Ist es denn schwierig, mit den Touristen englisch zu sprechen? 

Manchmal ist es schwierig, bestimmte Wörter zu finden. Manche kann man auch gar nicht so leicht übersetzen – zum Beispiel „Holoang²r“. Das beschreibt die Menschen, die in die Mienen gehen, um dort illegal Gold abzubauen.

Besonders schwer fällt es mir bei Gruppen, die aus Rumänen und Leuten aus anderen Ländern bestehen. Mein Englisch ist nicht sehr gut und für mich ist es ein komisches Gefühl englisch vor Rumänen zu sprechen. Ich kann es nicht richtig erklären, ich bin es einfach nicht gewohnt. 

Haben dich Leute schon mal wegen deines Alters bewertet? 

Nein, im Gegenteil: Die meisten sind sogar begeistert davon – dass ich etwa so jung schon solche Geschichten erzählen kann.  

Was sind denn Schwierigkeiten auf den Touren?
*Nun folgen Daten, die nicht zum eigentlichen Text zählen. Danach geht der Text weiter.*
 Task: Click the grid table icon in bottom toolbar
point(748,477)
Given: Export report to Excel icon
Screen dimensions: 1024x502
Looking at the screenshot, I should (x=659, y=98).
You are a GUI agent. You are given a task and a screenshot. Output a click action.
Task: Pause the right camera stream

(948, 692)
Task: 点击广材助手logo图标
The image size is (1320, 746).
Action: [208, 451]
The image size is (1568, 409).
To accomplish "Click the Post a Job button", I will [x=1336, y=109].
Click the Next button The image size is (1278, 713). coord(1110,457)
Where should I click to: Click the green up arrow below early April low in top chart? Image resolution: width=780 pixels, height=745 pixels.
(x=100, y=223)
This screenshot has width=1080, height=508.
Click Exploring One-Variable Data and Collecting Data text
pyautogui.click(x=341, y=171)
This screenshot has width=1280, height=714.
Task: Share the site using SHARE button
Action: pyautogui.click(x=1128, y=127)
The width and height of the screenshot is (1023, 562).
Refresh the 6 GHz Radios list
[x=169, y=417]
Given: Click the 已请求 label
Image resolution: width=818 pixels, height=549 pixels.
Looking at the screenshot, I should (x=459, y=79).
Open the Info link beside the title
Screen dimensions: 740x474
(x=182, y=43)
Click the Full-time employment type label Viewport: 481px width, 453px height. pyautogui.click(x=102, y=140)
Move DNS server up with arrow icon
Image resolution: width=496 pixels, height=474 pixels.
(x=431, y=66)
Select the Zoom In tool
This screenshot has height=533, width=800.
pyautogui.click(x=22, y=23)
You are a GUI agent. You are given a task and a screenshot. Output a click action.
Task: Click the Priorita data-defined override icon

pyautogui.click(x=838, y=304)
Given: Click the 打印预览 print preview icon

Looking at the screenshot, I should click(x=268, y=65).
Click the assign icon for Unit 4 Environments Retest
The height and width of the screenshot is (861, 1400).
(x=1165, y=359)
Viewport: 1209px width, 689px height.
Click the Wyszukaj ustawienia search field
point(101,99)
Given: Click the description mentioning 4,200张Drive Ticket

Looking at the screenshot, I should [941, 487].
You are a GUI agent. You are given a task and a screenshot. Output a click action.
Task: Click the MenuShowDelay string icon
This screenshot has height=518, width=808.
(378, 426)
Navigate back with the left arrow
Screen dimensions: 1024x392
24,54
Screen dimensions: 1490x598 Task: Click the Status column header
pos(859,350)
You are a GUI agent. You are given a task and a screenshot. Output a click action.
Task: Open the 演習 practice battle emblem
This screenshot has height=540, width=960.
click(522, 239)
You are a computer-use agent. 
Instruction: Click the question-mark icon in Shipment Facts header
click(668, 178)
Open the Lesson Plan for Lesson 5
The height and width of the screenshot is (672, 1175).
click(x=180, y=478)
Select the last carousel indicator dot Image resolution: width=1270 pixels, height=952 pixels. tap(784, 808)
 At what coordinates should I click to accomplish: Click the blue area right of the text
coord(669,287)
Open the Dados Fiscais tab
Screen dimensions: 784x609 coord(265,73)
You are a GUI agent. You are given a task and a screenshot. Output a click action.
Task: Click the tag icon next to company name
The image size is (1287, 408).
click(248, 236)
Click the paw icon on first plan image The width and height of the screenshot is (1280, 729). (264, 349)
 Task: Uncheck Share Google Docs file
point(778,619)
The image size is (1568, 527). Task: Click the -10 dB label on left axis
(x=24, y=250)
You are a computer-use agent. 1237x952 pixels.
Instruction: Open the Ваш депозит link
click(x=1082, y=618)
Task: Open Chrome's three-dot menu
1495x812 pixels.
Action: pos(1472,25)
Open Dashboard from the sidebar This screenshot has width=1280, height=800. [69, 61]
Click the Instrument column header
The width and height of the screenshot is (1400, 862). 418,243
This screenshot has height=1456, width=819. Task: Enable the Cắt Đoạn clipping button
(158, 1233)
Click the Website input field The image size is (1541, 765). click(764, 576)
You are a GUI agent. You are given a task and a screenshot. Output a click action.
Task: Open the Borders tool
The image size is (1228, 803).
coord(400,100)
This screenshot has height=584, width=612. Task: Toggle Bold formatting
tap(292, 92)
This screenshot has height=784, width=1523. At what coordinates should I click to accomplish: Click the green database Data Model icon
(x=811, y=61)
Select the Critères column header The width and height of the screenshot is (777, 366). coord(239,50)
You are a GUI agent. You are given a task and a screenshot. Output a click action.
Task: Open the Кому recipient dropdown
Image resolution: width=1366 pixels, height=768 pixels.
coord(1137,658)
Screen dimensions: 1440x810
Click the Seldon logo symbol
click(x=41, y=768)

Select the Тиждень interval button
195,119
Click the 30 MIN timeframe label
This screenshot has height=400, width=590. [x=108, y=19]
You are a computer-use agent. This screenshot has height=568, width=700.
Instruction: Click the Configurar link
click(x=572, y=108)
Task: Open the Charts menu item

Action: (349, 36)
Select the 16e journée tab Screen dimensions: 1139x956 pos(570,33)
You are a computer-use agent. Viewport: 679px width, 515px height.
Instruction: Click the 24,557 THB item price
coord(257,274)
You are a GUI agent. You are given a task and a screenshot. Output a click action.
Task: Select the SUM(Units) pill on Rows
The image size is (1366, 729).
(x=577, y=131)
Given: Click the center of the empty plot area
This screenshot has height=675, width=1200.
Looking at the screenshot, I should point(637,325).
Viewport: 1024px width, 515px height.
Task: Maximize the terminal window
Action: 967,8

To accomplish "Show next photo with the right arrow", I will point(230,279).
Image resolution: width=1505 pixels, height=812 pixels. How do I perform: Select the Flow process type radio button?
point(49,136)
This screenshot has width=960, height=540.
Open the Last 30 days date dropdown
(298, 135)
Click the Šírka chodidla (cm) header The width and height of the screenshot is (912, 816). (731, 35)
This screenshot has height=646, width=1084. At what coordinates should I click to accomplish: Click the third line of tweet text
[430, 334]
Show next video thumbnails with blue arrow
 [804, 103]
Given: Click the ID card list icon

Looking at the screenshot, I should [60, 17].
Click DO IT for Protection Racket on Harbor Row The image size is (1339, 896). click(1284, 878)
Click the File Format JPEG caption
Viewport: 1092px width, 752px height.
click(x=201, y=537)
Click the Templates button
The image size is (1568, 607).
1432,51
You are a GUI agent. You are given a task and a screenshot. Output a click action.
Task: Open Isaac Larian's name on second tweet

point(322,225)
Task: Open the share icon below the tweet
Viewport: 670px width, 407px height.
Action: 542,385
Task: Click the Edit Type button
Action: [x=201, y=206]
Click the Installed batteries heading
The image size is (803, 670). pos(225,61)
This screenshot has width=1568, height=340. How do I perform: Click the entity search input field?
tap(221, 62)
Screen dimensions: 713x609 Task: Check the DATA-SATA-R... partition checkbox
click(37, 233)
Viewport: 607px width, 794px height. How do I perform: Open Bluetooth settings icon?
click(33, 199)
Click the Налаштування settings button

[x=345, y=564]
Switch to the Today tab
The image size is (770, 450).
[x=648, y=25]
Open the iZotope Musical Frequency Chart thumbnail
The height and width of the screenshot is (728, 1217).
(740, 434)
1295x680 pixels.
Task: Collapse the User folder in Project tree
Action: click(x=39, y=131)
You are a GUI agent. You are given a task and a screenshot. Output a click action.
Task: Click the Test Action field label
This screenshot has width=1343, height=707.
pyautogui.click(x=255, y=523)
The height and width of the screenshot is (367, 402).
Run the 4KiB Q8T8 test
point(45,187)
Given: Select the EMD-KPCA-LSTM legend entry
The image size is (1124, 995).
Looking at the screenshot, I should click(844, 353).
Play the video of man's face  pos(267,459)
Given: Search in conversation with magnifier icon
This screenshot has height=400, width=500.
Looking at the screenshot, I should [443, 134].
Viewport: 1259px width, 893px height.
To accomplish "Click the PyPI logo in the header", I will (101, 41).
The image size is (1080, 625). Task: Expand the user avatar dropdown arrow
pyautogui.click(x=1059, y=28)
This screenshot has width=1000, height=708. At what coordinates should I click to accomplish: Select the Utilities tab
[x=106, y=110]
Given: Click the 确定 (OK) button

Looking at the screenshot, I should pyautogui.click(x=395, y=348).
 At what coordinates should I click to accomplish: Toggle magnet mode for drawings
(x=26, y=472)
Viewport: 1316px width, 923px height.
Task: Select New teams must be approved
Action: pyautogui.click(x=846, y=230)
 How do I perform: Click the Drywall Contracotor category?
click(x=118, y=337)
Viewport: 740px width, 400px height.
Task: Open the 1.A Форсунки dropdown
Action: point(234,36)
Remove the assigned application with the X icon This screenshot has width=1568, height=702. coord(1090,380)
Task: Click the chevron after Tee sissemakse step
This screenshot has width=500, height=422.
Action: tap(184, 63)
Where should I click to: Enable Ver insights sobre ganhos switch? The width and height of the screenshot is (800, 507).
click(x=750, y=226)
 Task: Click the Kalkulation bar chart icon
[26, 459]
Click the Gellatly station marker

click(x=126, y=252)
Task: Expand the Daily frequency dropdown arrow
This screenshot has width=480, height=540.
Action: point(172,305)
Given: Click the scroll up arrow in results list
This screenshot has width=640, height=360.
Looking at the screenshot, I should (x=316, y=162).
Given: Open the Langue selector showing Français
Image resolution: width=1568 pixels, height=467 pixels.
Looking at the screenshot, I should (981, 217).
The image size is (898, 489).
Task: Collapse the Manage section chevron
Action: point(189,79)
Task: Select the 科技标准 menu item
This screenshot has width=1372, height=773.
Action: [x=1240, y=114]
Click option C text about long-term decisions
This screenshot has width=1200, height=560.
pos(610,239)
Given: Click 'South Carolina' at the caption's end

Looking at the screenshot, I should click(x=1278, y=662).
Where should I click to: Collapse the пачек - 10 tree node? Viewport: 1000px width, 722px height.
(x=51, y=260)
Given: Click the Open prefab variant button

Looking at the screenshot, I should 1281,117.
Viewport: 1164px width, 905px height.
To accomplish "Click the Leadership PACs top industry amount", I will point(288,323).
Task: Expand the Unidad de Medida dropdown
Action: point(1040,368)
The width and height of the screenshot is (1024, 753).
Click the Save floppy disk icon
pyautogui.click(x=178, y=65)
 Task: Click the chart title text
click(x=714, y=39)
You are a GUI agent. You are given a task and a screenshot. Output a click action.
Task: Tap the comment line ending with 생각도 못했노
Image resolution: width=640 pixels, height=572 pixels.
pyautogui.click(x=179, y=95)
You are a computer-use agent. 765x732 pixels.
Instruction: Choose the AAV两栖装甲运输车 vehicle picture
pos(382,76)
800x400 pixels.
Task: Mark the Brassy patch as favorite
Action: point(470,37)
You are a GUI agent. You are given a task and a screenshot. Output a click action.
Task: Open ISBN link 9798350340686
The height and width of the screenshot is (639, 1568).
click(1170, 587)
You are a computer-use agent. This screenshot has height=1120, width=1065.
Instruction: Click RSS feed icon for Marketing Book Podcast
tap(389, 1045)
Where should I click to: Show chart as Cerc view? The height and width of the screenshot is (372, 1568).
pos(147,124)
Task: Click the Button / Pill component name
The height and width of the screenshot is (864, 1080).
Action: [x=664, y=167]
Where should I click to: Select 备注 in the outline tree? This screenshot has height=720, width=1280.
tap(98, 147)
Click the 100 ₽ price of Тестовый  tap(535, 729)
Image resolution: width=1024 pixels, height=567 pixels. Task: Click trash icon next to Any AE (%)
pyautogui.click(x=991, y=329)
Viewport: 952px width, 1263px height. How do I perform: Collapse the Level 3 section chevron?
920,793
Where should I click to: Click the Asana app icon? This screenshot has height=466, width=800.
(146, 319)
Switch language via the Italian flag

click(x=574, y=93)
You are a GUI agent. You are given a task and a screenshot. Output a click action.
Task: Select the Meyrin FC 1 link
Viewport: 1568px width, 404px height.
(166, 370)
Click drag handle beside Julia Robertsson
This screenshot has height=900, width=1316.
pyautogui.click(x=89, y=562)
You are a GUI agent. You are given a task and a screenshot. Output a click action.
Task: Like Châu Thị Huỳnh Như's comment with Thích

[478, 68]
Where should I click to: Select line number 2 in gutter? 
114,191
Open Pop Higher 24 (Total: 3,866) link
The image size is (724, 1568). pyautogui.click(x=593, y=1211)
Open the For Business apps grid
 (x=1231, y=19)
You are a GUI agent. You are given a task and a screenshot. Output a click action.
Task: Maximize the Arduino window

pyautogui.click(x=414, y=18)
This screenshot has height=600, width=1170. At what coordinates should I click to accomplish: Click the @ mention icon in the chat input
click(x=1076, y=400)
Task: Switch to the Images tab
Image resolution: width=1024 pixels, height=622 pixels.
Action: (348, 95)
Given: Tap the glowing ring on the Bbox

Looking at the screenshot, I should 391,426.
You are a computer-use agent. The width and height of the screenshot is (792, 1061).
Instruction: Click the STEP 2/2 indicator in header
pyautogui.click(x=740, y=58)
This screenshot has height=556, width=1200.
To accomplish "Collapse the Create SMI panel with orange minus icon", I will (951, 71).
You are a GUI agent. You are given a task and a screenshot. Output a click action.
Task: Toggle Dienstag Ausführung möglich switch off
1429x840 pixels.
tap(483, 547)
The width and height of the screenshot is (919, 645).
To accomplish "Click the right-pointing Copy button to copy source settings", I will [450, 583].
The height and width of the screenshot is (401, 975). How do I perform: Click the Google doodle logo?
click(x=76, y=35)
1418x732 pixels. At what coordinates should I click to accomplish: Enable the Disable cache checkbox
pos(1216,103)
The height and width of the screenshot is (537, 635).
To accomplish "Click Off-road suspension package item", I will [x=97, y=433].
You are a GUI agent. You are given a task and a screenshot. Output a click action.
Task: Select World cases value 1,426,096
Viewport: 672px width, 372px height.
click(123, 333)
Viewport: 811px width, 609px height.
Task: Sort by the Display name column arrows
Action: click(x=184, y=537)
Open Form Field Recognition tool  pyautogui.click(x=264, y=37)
Die größte Herausforderung ist, sich an die Menschen anzupassen. Das habe ich mit der Zeit gelernt. Ich laufe zum Beispiel recht schnell. Wenn aber etwa eine ältere Person in der Gruppe ist, möchte ich darauf eingehen. Ich warte oder versuche langsamer zu laufen. Auch für Familien mit kleinen Kindern ist es schwierig mal zehn Kilometer in einer Tour zu laufen. Dann passe ich mich daran an. Es gibt auch viele Leute, die mitten in der dreistündigen Tour sagen: „Ah, wir dachten, wir laufen nur im Dorf rum. Nicht in den Bergen.“ 

Und das ist anstrengend?

Ja, dann versuche ich Abkürzungen zu finden, um es einfacher zu machen. Einige sind aber auch wenig vorbereitet. Sie denken, sie könnten mit Sneakers in die Berge gehen.

Sind denn die Touren in den Bergen besonders herausfordernd?

Die Touren sind mit der richtigen Ausrüstung wunderbar. Ich versuche nur mit Touristen besonders gefährliche Gegenden mit vielen alten Stollen zu meiden.

Hattest du denn jemals in den zwei Jahren überlegt aufzuhören?

Nein. Natürlich ist es mal hart an einem Tag zehn Kilometer oder mehr zu laufen. Aber Aufhören war nie eine Option. Ich mag es, die Leute am Ende der Tour lächeln zu sehen. Ich habe hier ein wunderschönes Dorf und die Möglichkeit, es anderen zu zeigen. Ich möchte die Touren auch später beruflich machen. 

Wie das? 

Ich möchte studieren, Web Design vermutlich. So kann ich von zu Hause arbeiten, in Roșia leben und gleichzeitig Touristen das Dorf zeigen. Es ist dann quasi die Arbeit neben der Arbeit. Aber etwas, das mir wirklich Spaß macht.  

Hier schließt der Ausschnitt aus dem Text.